[Rows of pointing data]

--- start ---

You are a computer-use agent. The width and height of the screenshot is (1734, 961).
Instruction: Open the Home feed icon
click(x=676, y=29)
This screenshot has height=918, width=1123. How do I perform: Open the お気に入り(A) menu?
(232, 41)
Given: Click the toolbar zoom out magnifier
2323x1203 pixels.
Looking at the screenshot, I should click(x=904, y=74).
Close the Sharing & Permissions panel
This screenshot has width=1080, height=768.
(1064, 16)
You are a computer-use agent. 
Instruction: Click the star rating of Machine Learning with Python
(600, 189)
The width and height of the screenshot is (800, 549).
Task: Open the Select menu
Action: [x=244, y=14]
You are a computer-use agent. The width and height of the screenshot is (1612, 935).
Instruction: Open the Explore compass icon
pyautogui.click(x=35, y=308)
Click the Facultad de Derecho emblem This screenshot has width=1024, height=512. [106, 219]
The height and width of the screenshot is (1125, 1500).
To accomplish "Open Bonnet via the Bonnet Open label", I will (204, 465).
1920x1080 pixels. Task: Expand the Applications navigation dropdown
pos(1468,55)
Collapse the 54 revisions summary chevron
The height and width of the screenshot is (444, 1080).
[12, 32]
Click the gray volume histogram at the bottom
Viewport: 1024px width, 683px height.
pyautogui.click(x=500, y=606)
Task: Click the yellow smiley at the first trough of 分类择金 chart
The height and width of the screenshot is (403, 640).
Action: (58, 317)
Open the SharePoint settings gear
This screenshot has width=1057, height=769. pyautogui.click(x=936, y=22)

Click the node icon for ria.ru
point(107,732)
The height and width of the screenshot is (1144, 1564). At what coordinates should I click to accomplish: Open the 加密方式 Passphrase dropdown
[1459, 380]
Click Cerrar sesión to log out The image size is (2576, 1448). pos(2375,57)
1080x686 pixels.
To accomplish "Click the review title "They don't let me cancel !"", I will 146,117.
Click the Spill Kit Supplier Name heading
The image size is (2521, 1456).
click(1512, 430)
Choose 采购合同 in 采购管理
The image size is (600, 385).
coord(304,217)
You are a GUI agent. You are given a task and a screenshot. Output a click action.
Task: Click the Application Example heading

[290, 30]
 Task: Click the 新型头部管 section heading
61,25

--- end ---

## SET TASK
Reproduce verbatim the portion of the listing above that opens with the line containing "is (1612, 935)." and closes with the line containing "Click the Facultad", both lines included.

## EXERCISE ANSWER
You are a computer-use agent. The width and height of the screenshot is (1612, 935).
Instruction: Open the Explore compass icon
pyautogui.click(x=35, y=308)
Click the Facultad de Derecho emblem This screenshot has width=1024, height=512. [106, 219]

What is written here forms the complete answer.